LAFF: From Mambo to Hip-Hop

LAFF: From Mambo to Hip-Hop


Saturday

Jul 15, 2023 | 5pm

 
BDC Annex, 364 East 151st St, Bronx, NY 10455

Join us for a screening of From Mambo to Hip-Hop: A South Bronx Tale, a documentary that traces the musical and cultural legacy of the South Bronx. Directed by Henry Chalfant, the film celebrates the ingenuity and artistry of music that arose from the South Bronx’s most dire eras, and how mambo, salsa and hip-hop have redefined a neighborhood once seen as the pinnacle of urban decay.

This event is held in partnership with Nueavyorkinos.

After the screening, Djali Brown-Cepeda, Founder & Curator of Nuevayorkinos will host a panel talk to discuss the history witnessed with legendary photographer Joe Conzo Jr., celebrated lecturer and author, Joe Conzo Sr, and Bronx Music Heritage Center's Co-Artistic Director and film producer, Elena Martínez.

Bios:

Djali Brown-Cepeda is an Afro-Indigenous Dominican archivist and filmmaker from Upper Manhattan and the Bronx, New York City. She is the Founder and Curator of Nuevayorkinos, a digital archive, multimedia project documenting New York City Latino and Caribbean cultures and histories through family photographs and stories. She runs the project with her life partner. Nuevayorkinos has exhibited at El Museo del Barrio and MoMA PS1 in NYC, and the MACLA in San José, CA, and has been featured in various publications, including The New Yorker, Dazed Digital, The New York Times, and Latina Magazine.

The New York Times, heralded Joe Conzo Jr. as “The Man Who Took Hip-Hop’s Baby Pictures.” The long and perilous journey of his photographic images had finally captured the gaze of mainstream America. Born and raised in the Bronx, Mr. Conzo acquired a passion for photography as a young boy attending the Agnes Russell School on the campus of Columbia University. He continued his formal artistic education at the School of Visual Arts (NYC). He also received certification as a Combat Medic. Later, he would join the New York Fire Department as an Emergency Medical Technician. It was his role as an EMT that delivered him to the World Trade Center on the morning of September 11, 2001. All the while, he continued his photography and published a seminal book on hip hop culture that has received worldwide acclaim —“Born In The Bronx: A Visual Record of the Early Days of Hip Hop” (2007). In 2008, this entire collection of images became part of a permanent archive housed at Cornell University. The digitization of over 10,000 of Mr. Conzo’s film images has already begun—progress can be viewed at the Cornell University Library’s website. This collection is regarded by genre experts and academia as an important lens into the roots of Hip Hop culture, the Urban NYC landscape of the 70’s and 80’s, and an integral source for any serious discourse on the movement.

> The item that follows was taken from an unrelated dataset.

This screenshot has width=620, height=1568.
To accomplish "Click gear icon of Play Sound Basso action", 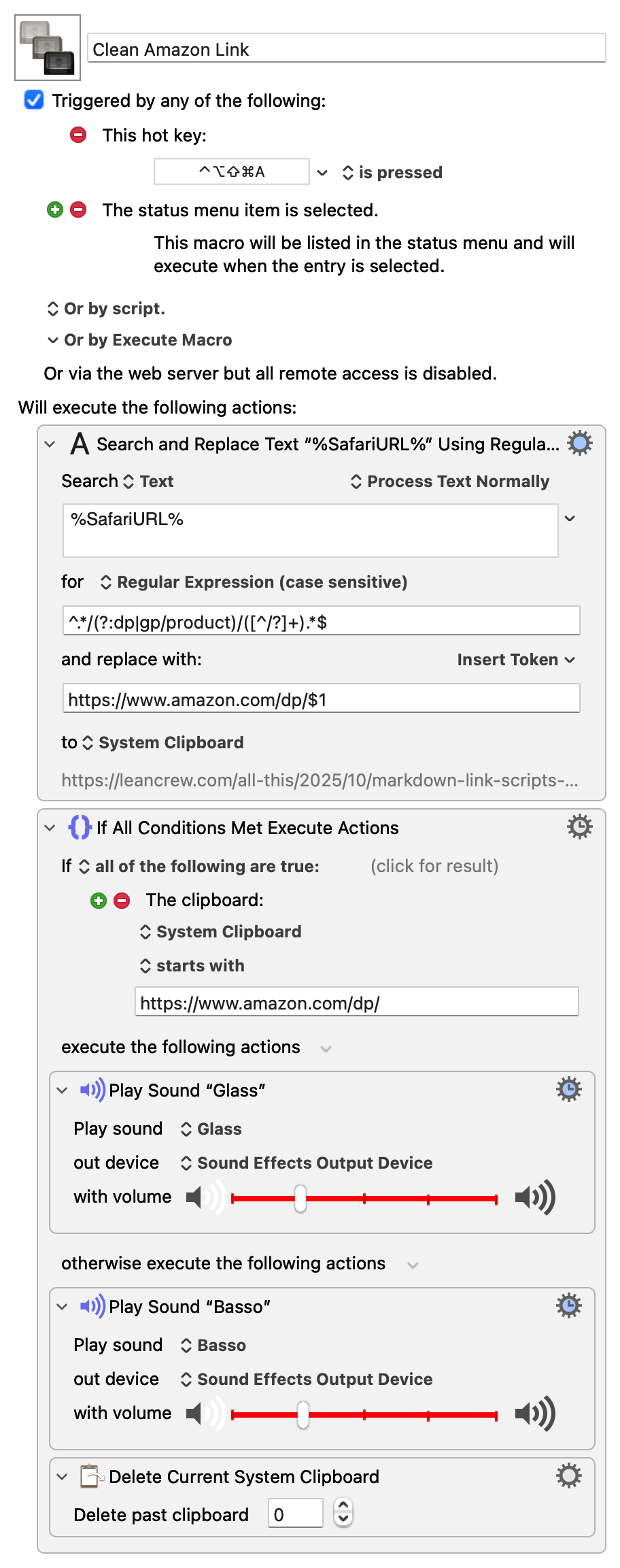I will 569,1306.
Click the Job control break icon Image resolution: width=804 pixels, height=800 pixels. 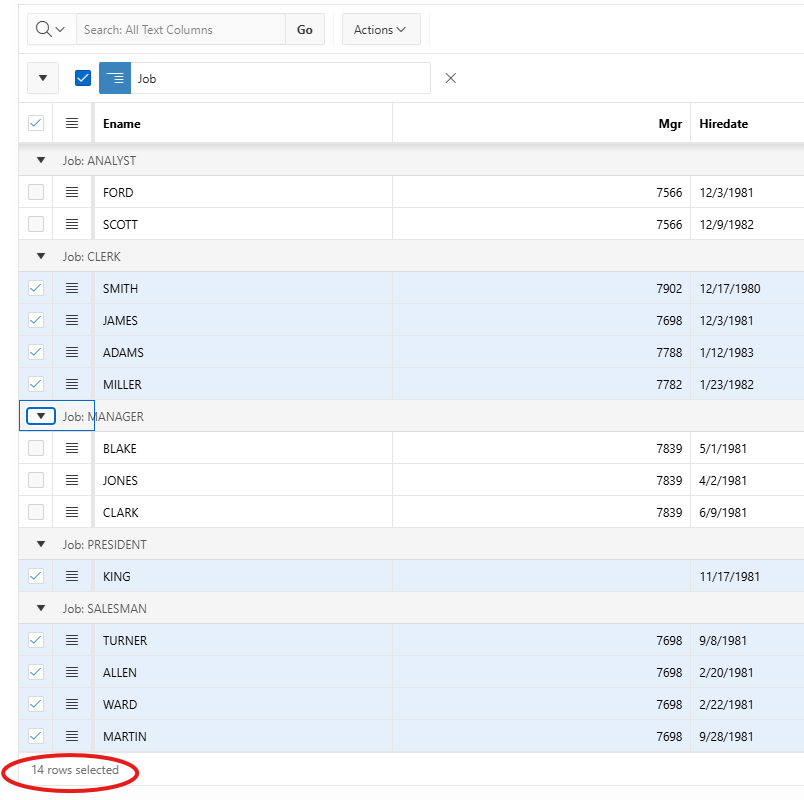(x=116, y=78)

Joe Conzo Sr. is a celebrated Latin music and Latin Jazz lecturer, author of the book Mambo Diablo, and producer and best friend of the late legendary timbalero and orchestra leader Tito Puente. 

Elena Martínez is the Co-Artistic Director of the Bronx Music Heritage Center, a gallery and performance space that celebrates the Bronx’s musical and artistic legacy, and she has been a Folklorist at City Lore since 1997. She has produced or co-produced documentaries such as From Mambo to Hip Hop: A South Bronx Tale (PBS 2006, winner of a 2007 ALMA Award for Best TV Documentary), We Like It Like That: The Story of Latin Boogaloo (SXSW Festival 2015), and Eddie Palmieri: A Revolution on Harlem River Drive (Red Bull Academy 2016). She has been awarded a 2013 BOROMIX Puerto Rican Heritage Award, Comité Noviembre’s Lo Mejor de Nuestra Comunidad 2013, and a 2016 Community Award by El Maestro’s Cultural & Educational Center. Presently, she is working on a research project focusing on the Afro-Puerto Rican participation in the 369th Regimental Band (the “Harlem Hellfighters”) during WWI. (Photo of Elena Martinez by Francisco Molina Reyes II.)

Nueavyorkinos is a digital archive documenting and preserving New York City Latinx culture and history through family photos and stories.

Image: Henry Chalfant, Gman and Crew at the Park Jam 144th St. and 3rd Avenue, The Bronx, 1984 (1984). Courtesy of Eric Firestone Gallery.